**WHAT TO DO:** In the article on wireless LAN security, repeat word for word everything from "Bruce Comeau, a" down to "private networking (VPN).".

LAS VEGAS — When Bob Cochran launches a wireless local-area network (WLAN), one of the first things he thinks about is security.
Cochran, a civilian network engineer with the United States Air Force, said the military
medical system relies heavily on wireless technology in supply warehouses, where workers use wands with wireless transmitters to collect data on inventory.
Cochran spoke with ITBusiness.ca at Networld + Interop, which wraps up Friday. He attended the trade show in order to learn more about technologies such as WLAN and networks that combine voice, video and data traffic.
He said the biggest security concern he has is the “”back door”” — making sure all paths into the networks are secure.
Several vendors at N+I introduced products in order to address security concerns.
For example, Ranch Networks Inc. of Morganville, N.J. introduced the RN5 Integrated Security Switch, which is designed to segment LANs into zones with their own security policies. It can isolate portions of LANs that belong to separate companies and prevent users in conference rooms or guest cubicles from accessing certain parts of the network.
Meanwhile, Santa Clara, Calif.-based Netgear Inc. launched the ProSafe Dual-Band Wireless virtual private networking firewall, which is scheduled to ship next month and supports the Institute of Electrical and Electronics Engineers (IEEE) 802.11a, 802.11 b and 802.11g WLAN standards.
In another initiative designed to increase WLAN security, the WiFi Alliance launched WiFi Protected Access (WPA), which is available as a software upgrade to existing 802.11 products. It is a subset of the 802.11i standard, which has not been finalized, and is designed to make some features of 802.11i available now.
Although demand is strong among consumers and small office operators for 802.11 products, enterprise users have been taking a “”wait and see”” approach because they are concerned about security, said David Cohen, chairman of the WiFi Alliance’s security task group.
WPA is designed to address some of the problems of wired equivalent privacy (WEP), which is included as an optional feature on current 802.11 products. WEP-enabled installations can allow users to log on without authenticating, and it’s difficult to manage at large organizations because keys have to be distributed manually, Cohen said during a briefing Tuesday.
Bruce Comeau, a business network specialist for 3Com Canada Inc., said in a separate interview that corporate WLAN users should not rely on WEP alone to secure their networks. At the very least, Comeau said, they should use WEP in combination with another technology, such as virtual private networking (VPN).
WPA allows authentication (in networks with servers using protocols such as RADIUS) and dynamic key allocation. Elements of 802.11I available in WPA include Extensible Authentication Protocol (EAP) and Temporal Key Integrity Protocol, or TKIP.
Future 802.11 products will need to have WPA capability in order to get the “”WiFi compatible”” logo. Cohen warned users to check carefully for this logo, adding statements like “”works well with WiFi”” or “”WiFi friendly”” won’t necessarily have WPA.
Anyone wanting to upgrade to WPA can do so with a software package, although the WiFi alliance recommends organizations also use a RADIUS server.

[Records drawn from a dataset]
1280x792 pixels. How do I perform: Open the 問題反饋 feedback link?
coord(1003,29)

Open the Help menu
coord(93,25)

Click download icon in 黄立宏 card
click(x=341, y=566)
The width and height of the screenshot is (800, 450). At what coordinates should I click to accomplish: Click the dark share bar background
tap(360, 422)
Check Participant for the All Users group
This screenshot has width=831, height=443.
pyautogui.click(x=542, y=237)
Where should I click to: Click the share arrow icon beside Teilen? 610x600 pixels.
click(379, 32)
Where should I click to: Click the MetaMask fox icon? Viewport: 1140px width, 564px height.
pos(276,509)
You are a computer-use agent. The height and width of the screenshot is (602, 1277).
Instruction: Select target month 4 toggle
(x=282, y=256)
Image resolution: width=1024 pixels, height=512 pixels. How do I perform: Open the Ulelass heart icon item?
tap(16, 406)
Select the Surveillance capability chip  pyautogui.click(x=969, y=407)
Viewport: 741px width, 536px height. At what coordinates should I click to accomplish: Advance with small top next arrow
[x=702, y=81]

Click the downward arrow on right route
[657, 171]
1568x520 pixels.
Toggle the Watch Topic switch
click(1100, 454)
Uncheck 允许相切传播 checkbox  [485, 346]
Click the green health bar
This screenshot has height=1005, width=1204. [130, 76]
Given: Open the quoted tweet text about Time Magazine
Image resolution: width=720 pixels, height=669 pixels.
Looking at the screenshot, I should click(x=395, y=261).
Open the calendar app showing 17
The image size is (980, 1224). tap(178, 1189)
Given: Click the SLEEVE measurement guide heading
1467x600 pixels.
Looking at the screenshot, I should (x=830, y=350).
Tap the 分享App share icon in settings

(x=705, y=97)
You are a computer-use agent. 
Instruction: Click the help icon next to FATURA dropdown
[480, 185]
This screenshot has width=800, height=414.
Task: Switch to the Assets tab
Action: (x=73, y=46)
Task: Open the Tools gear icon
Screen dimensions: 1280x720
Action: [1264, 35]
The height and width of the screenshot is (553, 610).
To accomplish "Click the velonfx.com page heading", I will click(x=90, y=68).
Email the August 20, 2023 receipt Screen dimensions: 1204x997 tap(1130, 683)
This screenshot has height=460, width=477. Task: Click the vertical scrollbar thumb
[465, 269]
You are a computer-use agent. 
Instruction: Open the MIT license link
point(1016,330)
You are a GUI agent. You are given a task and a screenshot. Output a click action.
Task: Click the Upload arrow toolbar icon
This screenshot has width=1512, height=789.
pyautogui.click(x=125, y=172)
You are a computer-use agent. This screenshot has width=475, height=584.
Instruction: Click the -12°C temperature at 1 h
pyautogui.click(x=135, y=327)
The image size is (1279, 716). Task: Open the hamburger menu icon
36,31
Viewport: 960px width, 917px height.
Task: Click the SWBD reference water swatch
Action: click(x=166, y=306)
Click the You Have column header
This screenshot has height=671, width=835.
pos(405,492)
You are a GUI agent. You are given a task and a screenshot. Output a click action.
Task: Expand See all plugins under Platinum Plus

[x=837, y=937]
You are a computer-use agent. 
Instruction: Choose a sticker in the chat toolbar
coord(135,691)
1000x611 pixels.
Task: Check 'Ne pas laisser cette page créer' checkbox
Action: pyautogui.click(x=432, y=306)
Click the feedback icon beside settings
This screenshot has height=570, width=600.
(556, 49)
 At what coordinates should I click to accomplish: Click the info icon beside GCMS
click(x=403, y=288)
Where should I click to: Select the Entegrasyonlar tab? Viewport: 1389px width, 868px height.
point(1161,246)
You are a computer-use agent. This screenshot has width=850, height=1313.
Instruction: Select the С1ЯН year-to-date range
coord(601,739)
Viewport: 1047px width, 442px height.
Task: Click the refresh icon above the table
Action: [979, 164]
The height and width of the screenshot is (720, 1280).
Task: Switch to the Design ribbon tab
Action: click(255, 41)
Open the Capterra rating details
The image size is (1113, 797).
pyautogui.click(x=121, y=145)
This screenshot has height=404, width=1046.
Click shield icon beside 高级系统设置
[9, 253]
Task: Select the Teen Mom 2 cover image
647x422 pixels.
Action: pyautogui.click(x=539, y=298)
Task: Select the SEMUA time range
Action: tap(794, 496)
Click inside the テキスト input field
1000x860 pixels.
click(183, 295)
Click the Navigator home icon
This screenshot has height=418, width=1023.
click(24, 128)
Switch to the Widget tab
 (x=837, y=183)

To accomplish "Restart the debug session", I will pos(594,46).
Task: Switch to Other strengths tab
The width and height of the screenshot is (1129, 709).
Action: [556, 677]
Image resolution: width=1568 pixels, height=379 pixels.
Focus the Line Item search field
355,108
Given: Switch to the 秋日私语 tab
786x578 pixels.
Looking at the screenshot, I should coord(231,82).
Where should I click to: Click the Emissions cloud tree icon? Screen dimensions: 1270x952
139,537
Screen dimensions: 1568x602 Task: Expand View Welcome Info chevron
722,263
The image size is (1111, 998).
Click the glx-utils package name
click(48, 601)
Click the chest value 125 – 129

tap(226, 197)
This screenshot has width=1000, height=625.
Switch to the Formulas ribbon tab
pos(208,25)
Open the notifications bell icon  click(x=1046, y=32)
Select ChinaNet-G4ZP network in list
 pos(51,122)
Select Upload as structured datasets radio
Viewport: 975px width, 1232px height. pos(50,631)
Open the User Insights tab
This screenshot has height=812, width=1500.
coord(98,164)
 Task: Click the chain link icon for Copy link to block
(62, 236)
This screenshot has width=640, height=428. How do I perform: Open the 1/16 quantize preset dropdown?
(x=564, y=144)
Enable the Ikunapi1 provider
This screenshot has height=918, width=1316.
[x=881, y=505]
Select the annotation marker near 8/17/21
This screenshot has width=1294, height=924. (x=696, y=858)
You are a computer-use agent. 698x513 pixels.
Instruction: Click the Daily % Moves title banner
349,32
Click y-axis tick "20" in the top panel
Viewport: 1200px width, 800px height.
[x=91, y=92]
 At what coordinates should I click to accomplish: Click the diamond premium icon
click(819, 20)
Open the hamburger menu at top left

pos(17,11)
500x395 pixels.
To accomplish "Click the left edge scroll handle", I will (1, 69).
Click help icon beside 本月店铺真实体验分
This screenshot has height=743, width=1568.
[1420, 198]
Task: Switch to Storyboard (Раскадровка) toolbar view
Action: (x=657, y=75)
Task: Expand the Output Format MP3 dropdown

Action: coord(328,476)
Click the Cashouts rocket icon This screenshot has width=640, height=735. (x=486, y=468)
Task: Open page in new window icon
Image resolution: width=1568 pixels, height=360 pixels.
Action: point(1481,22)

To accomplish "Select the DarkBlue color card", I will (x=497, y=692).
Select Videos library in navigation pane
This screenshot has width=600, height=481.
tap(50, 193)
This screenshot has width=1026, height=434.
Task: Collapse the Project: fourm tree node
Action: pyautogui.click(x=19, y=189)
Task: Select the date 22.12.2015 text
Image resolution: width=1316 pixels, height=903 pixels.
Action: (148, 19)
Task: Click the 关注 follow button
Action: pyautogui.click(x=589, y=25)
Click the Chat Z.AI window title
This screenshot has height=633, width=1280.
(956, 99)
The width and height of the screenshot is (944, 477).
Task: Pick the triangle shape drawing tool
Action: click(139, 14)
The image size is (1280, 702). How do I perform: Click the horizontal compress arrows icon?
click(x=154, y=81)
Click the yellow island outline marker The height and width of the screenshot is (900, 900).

**EXPECTED OUTPUT:**
Bruce Comeau, a business network specialist for 3Com Canada Inc., said in a separate interview that corporate WLAN users should not rely on WEP alone to secure their networks. At the very least, Comeau said, they should use WEP in combination with another technology, such as virtual private networking (VPN).